An e-commerce technology unit eBay sold last fall after separating from PayPal has reformulated itself as Radial, tailoring its services for online merchants that want to make the leap to omnichannel commerce.
The King of Prussia, Pa.-based company,
Targeting midsize merchants with annual sales between $25 million and $200 million, Radial aims to handle the lion's share of e-commerce retailers' tasks that take place after a consumer makes the decision to buy an item, including payments, fraud, order fulfillment and shipping, said Bryan Heron, senior product manager of payments and fraud for Radial.
"We take over after the click, managing the entire order lifecycle from checkout and payment to delivering the merchandise," Heron said.
Merchants pay only for completed sales, Heron said, noting that Radial shoulders all of the fraud risk associated for online transactions.
"More merchants are worried about fraud migrating online, and there's no doubt fraudsters are getting more sophisticated, so we can take that concern away," Heron said.
Radial's platform pulls from its own big data and layers of historical merchandise shipments to minimize fraud. The company also uses its own technology and distribution centers to manage orders and shipping, answering consumers' growing expectations of accessing merchandise through multiple channels.

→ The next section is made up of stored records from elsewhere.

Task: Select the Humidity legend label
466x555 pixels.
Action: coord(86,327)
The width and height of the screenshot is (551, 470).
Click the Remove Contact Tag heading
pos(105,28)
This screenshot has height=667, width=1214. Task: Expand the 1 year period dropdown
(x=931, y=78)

"Increasingly people want to be able to shop through any channel, buy an item anywhere, receive it anywhere and return it anywhere, and that's a tough expectation to meet for online merchants in the middle that have strong online sales but aren't big enough to build their own omnichannel engines," Heron said.

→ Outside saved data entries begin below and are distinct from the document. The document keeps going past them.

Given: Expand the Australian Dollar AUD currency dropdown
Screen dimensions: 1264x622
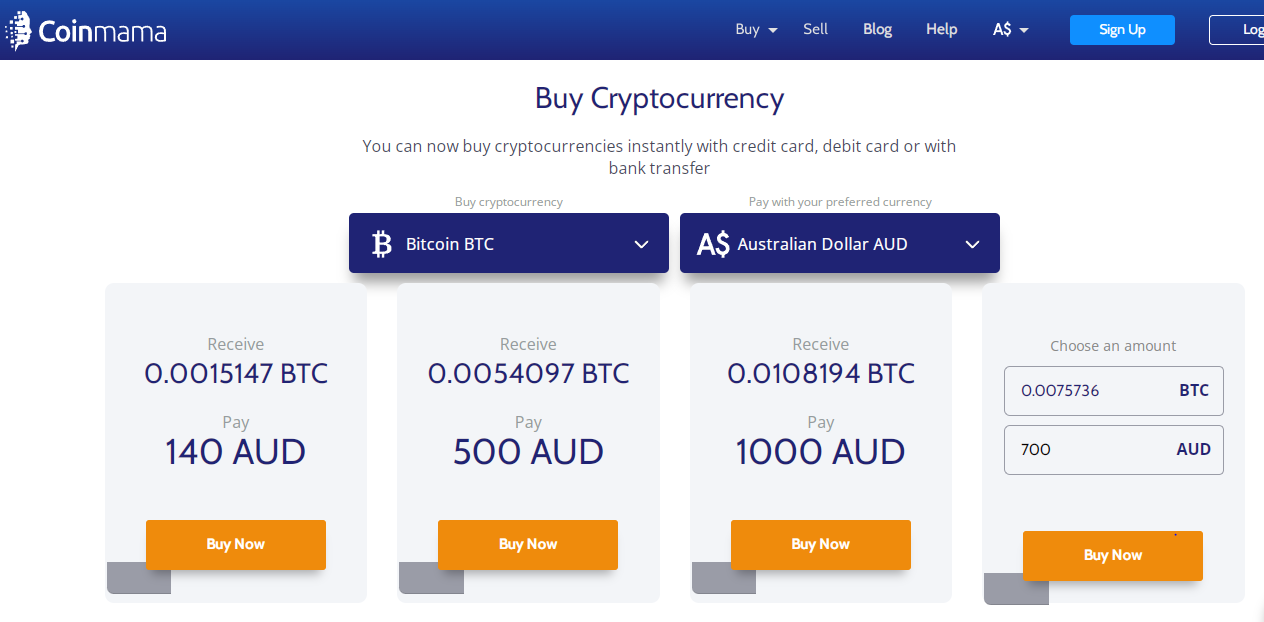Looking at the screenshot, I should [x=972, y=244].
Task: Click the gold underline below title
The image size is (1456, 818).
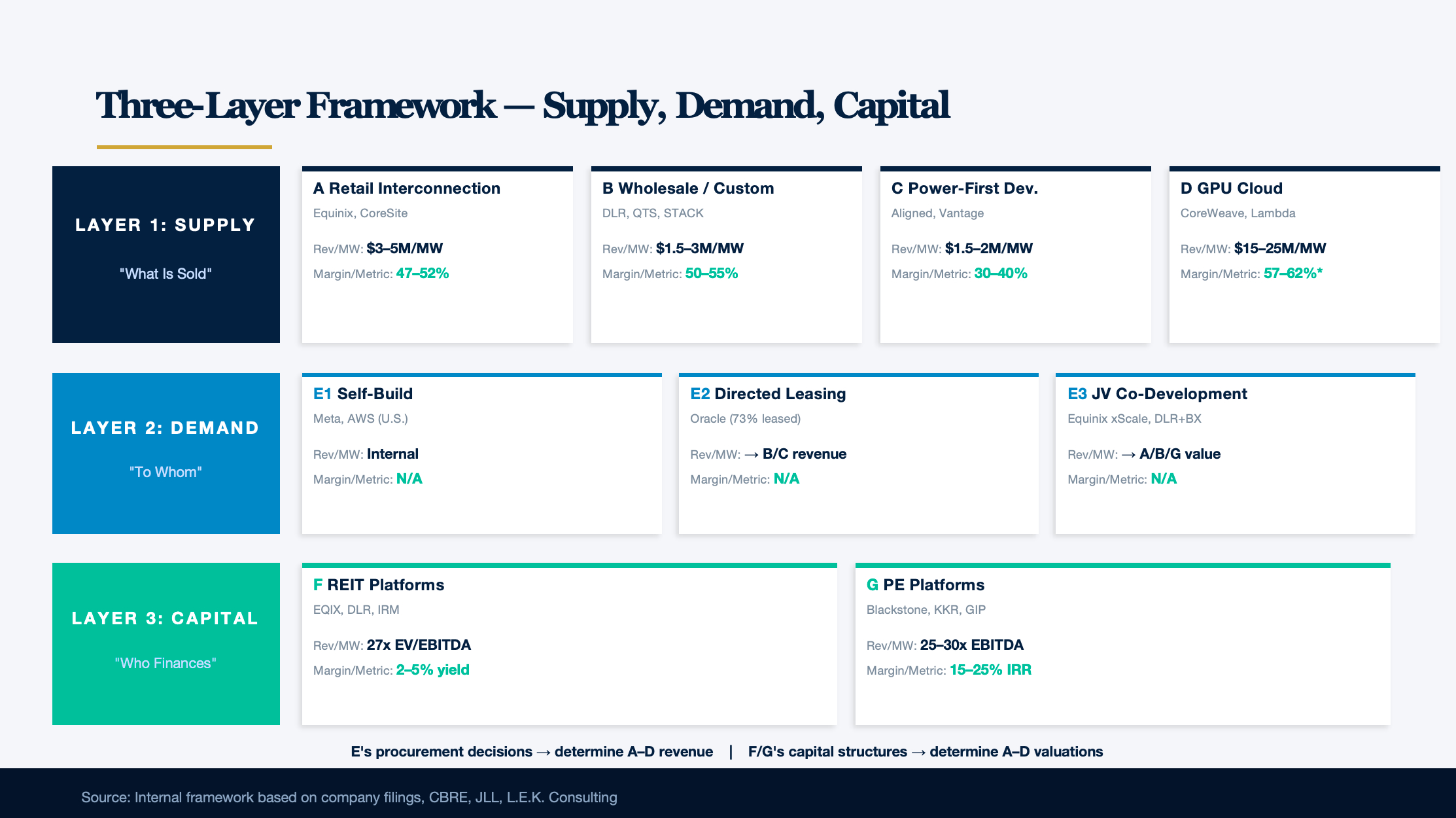Action: [184, 147]
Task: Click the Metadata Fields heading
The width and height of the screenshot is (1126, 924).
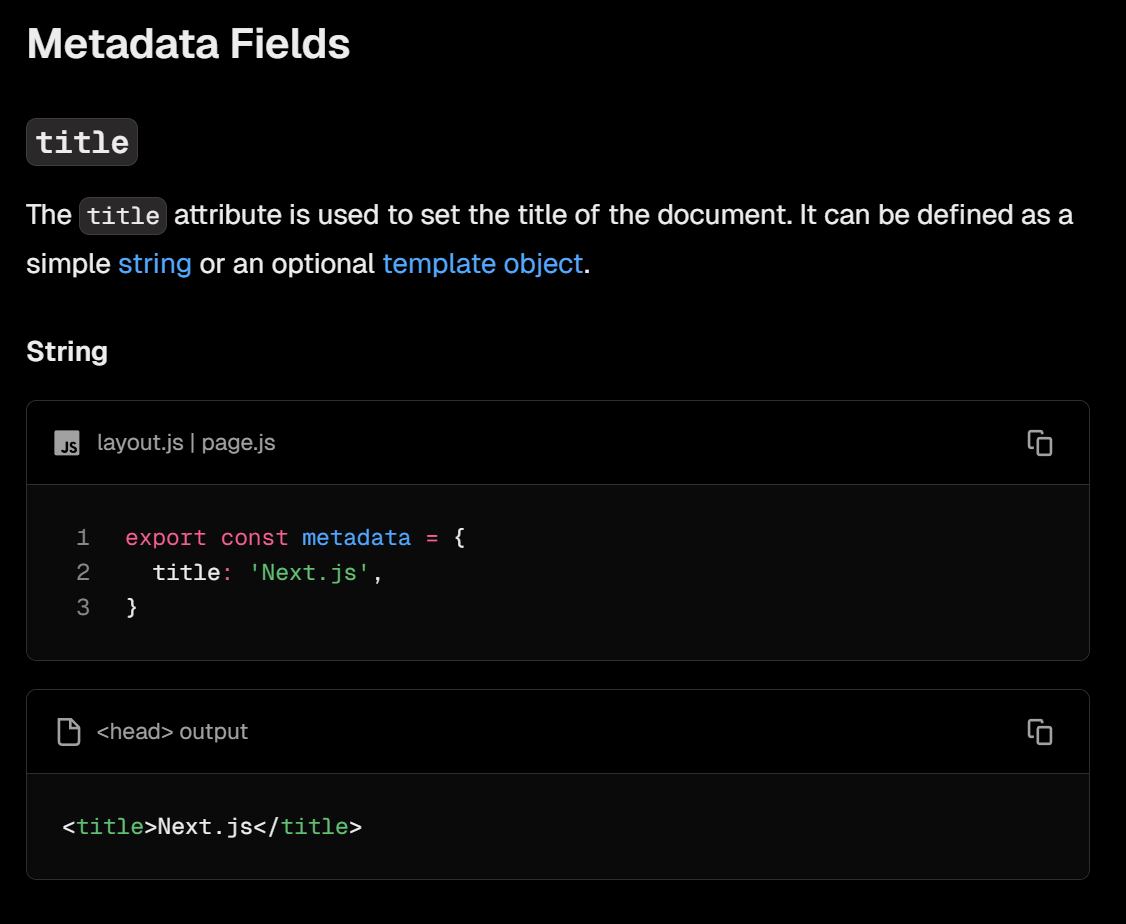Action: point(189,43)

The company's platform also enables online merchants to accept payments from anywhere in the world, Heron said.
In its previous incarnation under eBay, Radial, which employs about 7,000 employees around the world, helped emerging online merchants with e-commerce marketing and management. The unit took shape after eBay acquired the e-commerce firm of GSI Commerce Inc. in June 2011 and renamed it eBay Enterprise.

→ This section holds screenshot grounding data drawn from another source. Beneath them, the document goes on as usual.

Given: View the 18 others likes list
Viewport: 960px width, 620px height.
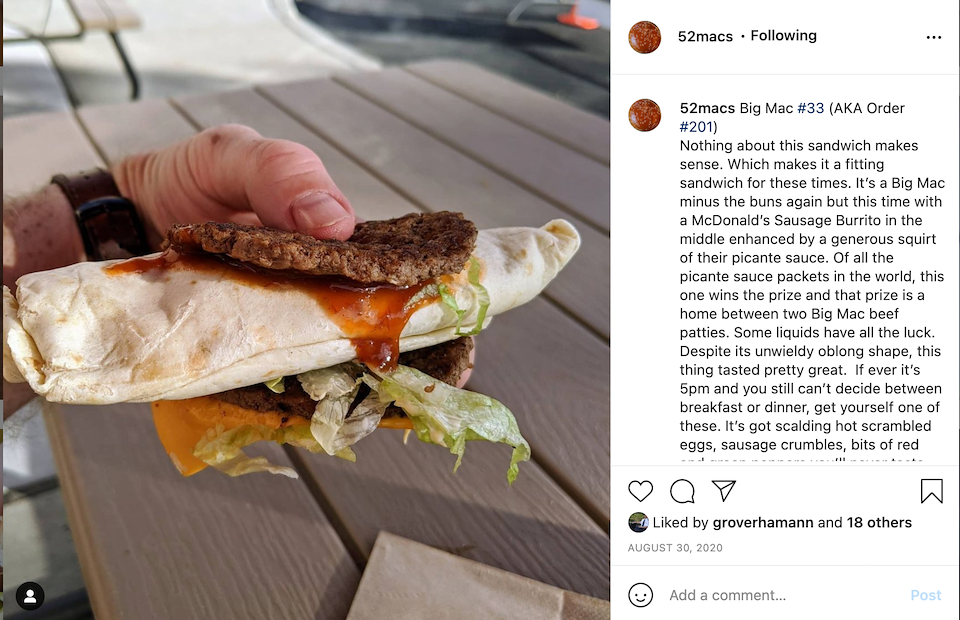Looking at the screenshot, I should pyautogui.click(x=879, y=522).
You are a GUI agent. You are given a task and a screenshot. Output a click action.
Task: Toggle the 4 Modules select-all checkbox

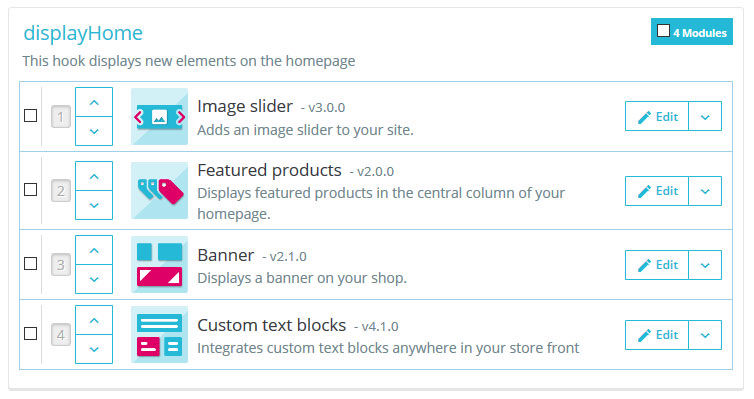pyautogui.click(x=663, y=31)
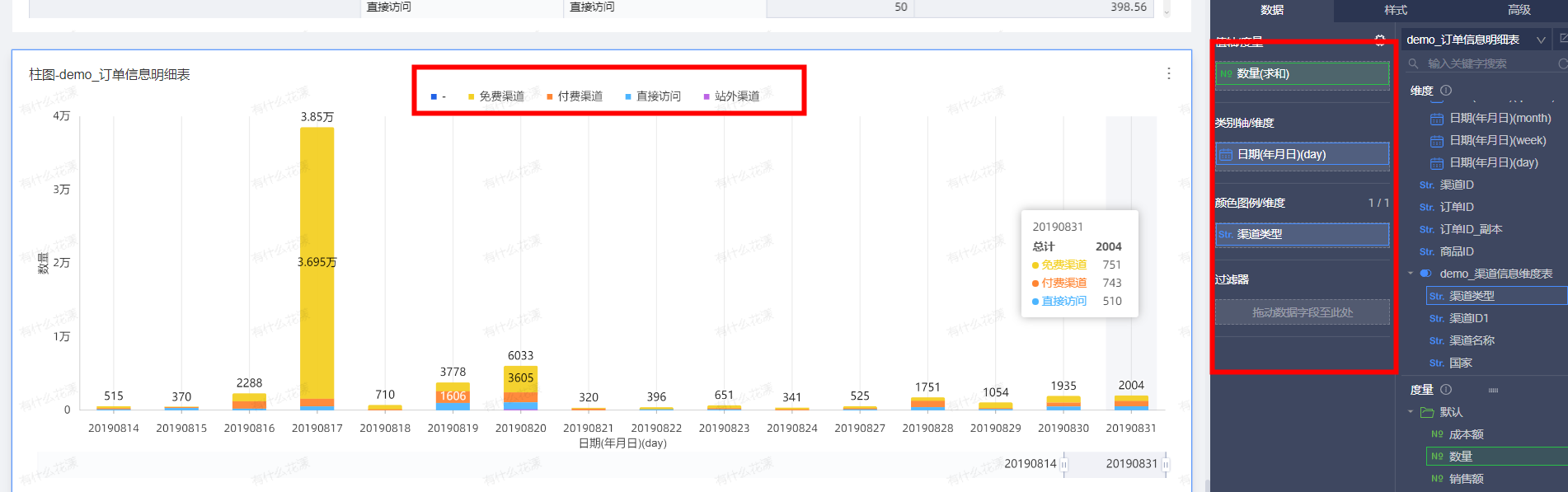Click the drag-handle icon right of 度量
Image resolution: width=1568 pixels, height=492 pixels.
(1493, 390)
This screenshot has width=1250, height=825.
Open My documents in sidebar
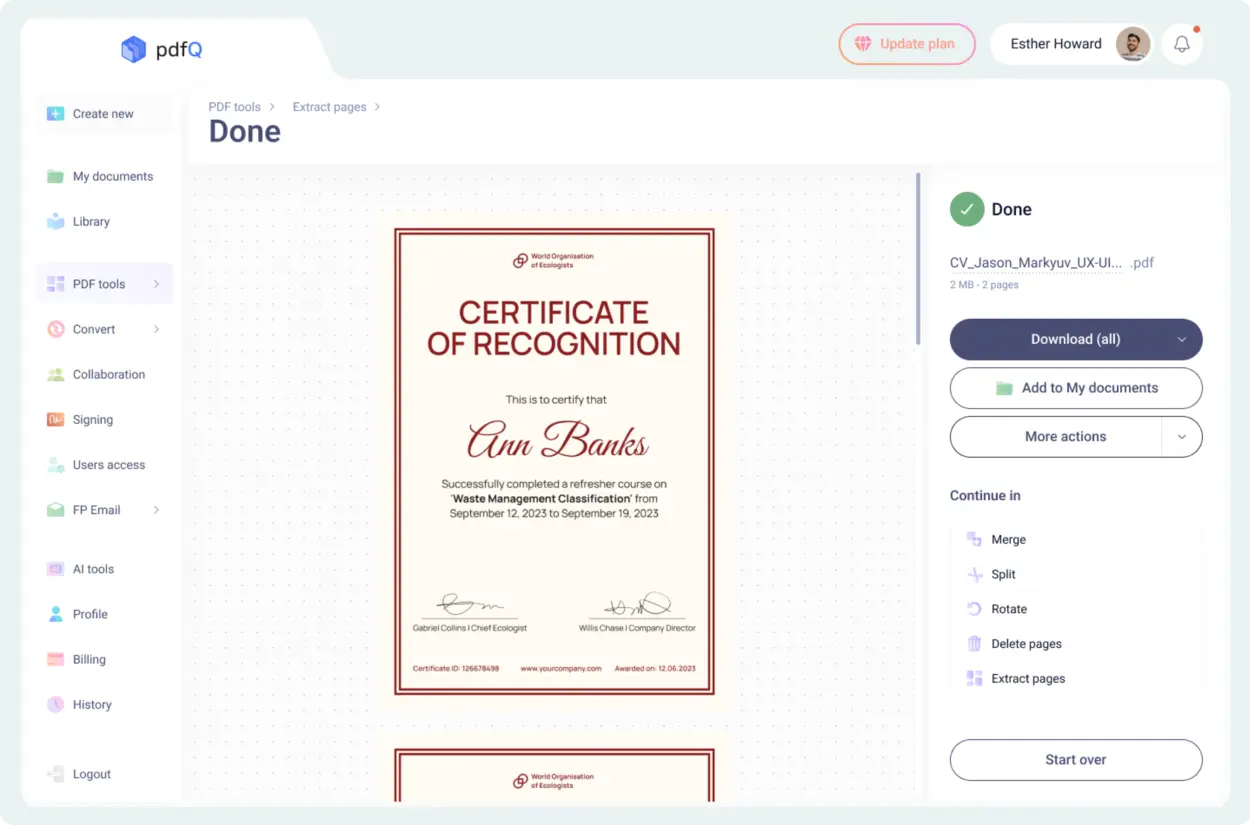coord(112,177)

When eBay split with PayPal, it freed the enterprise unit to work with any payments provider, and now that Radial is separate from eBay, it's expanding its reach to all types of merchants operating in the omnichannel ecosystem, Heron said.
A big part of the consulting Radial provides to e-commerce merchants focuses on the proper mix of payments to accept on their website, he said.
"One thing we don't recommend is throwing 14 different payment methods on a website," he said. "Each merchant has a mix of customers in its market or its country that make the most sense for that audience and type of merchandise, whether it's credit cards, PayPal, Apple Pay or a combination of those, and we help merchants figure that out," Heron said.